Introduction to KashmirForum.org Blog

I launched the website and the Blog after having spoken to government officials, political analysts and security experts specializing in South Asian affairs from three continents. The feedback was uniformly consistent. The bottom line is that when Kashmiris are suffering and the world has its own set of priorities, we need to find ways to help each other. We must be realistic, go beyond polemics and demagoguery, and propose innovative ideas that will bring peace, justice and prosperity in all of Jammu and Kashmir.

The author had two reasons to create this blog. First, it was to address the question that was being asked repeatedly, especially, by journalists and other observers in the U.S., U.K., and Canada, inquiring whether the Kashmiri society was concerned about social, cultural and environmental challenges in the valley given that only political upheaval and violence were reported or highlighted by media.

Second, the author has covered the entire spectrum of societal issues and challenges facing Kashmiri people over an 8-year period with the exception of politics given that politics gets all the exposure at the expense of REAL CHALLENGES that will likely result in irreversible degradation in the quality of life and the standard of living for future generations of Kashmiris to come.

The author stopped adding additional material to the Blog once it was felt that most, if not all, concerns, challenges and issues facing the Kashmiri society are cataloged in the Blog. There are over 1900 entries in the Blog and most commentaries include short biographical sketches of authors to bring readers close to the essence of Kashmir. Unfortunately, the 8-year assessment also indicates that neither Kashmiri civil society, nor intellectuals or political leadership have any inclination or enthusiasm in pursuing issues that do not coincide with their vested political agendas. What it means for the future of Kashmiri children and their children is unfathomable. But the evidence is all laid out.

This Blog is a reality check on Kashmir. It is a historical record of how Kashmir lost its way.

Vijay Sazawal, Ph.D.
www.kashmirforum.org

Monday, November 19, 2007

BBC Journalist: Kashmiris have not produced a single leader of international stature

British author doesn’t see an early Kashmir resolution

‘Kashmiris have not produced a single leader of international stature’

By Sarwar Kashani
(Kashmir Images)

New Delhi, Nov 19: Despite a positive change in the overall security situation in Kashmir, militancy in the state looks far from being resolved, says BBC journalist and author Andrew Whitehead.

"Srinagar (the summer capital of Jammu and Kashmir) is much better than what it looked like in early and mid 1990s. It's jostling with activity. People can walk on roads after 10.30 p.m. unlike then (when militancy was in its peak)," said Whitehead, also a social historian, whose book ‘A Mission in Kashmir’ was launched here last week.

Whitehead, who has travelled and reported extensively in Kashmir, reserves his "judgement" on a final solution of the Kashmir issue.

"As a journalist, I don't think I should be giving my take on that, more because I am a foreign journalist. I mirror the situation for the people... but I don't see the issue being resolved very soon," the British author told IANS in an interview.

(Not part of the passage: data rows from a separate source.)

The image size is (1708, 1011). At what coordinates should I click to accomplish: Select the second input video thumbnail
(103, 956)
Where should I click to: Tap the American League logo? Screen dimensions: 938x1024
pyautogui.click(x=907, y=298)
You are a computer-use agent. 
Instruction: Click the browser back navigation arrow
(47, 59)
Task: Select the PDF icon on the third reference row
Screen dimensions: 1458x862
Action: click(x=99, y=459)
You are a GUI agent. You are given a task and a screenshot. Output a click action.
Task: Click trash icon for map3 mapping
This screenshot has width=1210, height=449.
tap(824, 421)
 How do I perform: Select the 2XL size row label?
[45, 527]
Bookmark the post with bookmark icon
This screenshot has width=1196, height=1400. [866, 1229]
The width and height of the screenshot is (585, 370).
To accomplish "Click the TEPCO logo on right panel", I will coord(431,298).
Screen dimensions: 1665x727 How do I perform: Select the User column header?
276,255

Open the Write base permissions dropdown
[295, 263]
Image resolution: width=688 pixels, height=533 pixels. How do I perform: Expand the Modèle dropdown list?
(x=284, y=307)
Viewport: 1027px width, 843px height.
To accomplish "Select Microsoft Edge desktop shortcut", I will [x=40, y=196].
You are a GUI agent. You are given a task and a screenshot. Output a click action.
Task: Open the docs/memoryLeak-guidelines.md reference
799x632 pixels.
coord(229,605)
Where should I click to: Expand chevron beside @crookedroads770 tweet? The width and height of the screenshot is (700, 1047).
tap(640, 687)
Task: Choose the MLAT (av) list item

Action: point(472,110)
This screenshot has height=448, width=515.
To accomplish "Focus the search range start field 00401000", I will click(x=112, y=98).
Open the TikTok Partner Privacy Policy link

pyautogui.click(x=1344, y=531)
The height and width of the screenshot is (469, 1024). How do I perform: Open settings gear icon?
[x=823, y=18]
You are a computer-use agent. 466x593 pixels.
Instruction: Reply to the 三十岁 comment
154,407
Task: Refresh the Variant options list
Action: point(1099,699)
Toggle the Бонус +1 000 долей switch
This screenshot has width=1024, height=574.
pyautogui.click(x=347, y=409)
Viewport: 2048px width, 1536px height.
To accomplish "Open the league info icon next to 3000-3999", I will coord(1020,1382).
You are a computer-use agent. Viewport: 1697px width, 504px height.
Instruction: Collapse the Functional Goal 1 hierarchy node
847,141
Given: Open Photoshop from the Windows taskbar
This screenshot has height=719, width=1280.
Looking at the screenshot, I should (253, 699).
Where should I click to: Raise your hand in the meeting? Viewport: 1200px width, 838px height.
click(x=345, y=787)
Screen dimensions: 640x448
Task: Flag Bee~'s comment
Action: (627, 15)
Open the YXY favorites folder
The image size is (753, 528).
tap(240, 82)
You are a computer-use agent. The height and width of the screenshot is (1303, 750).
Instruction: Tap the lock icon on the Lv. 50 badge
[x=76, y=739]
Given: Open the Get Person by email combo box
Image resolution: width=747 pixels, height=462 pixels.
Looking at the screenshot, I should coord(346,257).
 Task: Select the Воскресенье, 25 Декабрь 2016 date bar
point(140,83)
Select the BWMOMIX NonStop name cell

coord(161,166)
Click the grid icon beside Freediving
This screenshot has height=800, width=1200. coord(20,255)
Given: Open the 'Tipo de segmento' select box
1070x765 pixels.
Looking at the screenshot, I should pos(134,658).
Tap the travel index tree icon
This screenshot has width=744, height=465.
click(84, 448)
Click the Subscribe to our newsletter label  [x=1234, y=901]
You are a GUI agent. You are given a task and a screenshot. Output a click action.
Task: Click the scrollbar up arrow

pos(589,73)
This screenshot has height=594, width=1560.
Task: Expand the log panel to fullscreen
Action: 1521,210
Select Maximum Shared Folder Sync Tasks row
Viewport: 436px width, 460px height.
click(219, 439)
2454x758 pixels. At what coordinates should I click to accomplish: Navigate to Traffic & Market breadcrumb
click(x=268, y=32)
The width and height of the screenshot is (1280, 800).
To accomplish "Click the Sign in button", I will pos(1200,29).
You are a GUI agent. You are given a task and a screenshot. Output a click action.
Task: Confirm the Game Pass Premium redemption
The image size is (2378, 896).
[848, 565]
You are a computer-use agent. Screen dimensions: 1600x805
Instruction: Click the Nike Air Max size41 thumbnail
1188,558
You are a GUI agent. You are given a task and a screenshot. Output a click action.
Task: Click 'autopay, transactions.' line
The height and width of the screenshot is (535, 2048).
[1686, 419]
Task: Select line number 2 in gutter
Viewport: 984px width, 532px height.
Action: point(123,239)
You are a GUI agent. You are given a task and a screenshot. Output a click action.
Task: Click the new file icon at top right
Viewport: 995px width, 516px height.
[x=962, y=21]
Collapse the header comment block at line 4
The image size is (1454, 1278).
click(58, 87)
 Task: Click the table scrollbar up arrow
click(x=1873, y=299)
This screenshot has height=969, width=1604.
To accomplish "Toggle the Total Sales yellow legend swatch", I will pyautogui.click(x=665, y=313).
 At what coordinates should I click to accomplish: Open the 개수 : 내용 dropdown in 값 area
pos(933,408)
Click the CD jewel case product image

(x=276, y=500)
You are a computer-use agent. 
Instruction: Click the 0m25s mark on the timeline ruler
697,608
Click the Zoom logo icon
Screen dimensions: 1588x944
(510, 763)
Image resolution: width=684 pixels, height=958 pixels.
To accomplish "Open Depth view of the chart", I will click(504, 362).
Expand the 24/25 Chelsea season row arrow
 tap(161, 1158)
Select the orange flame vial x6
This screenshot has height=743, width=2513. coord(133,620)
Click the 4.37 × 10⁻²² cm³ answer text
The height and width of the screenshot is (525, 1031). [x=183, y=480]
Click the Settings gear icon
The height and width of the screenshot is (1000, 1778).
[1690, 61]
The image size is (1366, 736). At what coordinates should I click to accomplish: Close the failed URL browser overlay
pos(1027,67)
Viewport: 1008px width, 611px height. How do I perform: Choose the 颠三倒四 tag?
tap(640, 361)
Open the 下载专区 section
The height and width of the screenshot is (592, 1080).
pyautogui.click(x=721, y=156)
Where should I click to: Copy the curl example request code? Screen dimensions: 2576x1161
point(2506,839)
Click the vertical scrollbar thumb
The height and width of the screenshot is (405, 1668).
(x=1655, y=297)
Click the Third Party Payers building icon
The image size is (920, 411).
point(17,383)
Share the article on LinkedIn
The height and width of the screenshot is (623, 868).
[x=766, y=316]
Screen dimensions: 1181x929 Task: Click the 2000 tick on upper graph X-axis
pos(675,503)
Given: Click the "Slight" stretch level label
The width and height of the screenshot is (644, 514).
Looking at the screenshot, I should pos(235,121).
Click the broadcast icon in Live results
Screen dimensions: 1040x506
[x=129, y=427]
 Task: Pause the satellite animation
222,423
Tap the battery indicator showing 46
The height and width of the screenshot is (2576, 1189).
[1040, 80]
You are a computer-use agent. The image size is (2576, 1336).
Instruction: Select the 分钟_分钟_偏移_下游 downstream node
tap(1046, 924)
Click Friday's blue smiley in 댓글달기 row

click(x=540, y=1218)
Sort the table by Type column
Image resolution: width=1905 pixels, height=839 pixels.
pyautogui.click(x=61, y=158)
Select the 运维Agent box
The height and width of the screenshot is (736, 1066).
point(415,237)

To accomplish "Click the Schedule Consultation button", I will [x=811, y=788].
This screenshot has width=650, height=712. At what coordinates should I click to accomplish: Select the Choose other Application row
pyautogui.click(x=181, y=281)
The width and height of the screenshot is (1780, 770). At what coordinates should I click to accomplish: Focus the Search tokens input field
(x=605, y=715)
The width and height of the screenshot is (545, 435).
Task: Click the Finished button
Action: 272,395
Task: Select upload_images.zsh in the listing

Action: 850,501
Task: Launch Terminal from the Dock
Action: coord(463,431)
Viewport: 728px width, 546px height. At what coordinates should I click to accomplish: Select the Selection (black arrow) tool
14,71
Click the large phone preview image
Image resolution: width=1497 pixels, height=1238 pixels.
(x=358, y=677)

The soft-spoken Whitehead has visited Kashmir Valley since 1993 as a BBC correspondent and studied the problems very closely. He has also visited Pakistan-administered Kashmir several times.

Asked if he felt that the Kashmir separatist movement had suffered due to the jehadi colour given to it, Whitehead smiled, but lamented the leadership crisis in Kashmir.

"The world does not ignore Kashmir... but Kashmiris have not produced a single leader of international stature," he said.

Whitehead's ‘A Mission in Kashmir’ traces the human angle of one of the world's most-enduring conflicts, which first erupted in violence in 1947 when Pakistani tribals invaded this princely state.

He has recorded first-hand accounts of eyewitnesses, including an Italian nun, Sister Emilia at St. Joseph's mission, who survived the tribal attack on the Christian mission at Baramulla in Kashmir.

"The convent and the hospital there were the scene of one of the most violent and notorious events during the initial stages of the Kashmir conflict in 1947 and it was where my personal quest into the origins of the Kashmir dispute began," Whitehead remarked.

The book, as the author claims, is an apolitical attempt - free from being obscured and impeded by competing nationalism (by India and Pakistan) - to establish how the Kashmir dispute first erupted.

The book "is much more a work of history than of reportage. At its heart are the stories of those caught up in the first Kashmir conflagration", said Whitehead.

Asked why anybody should believe the people he has interviewed, Whitehead says, "Take it the other way round".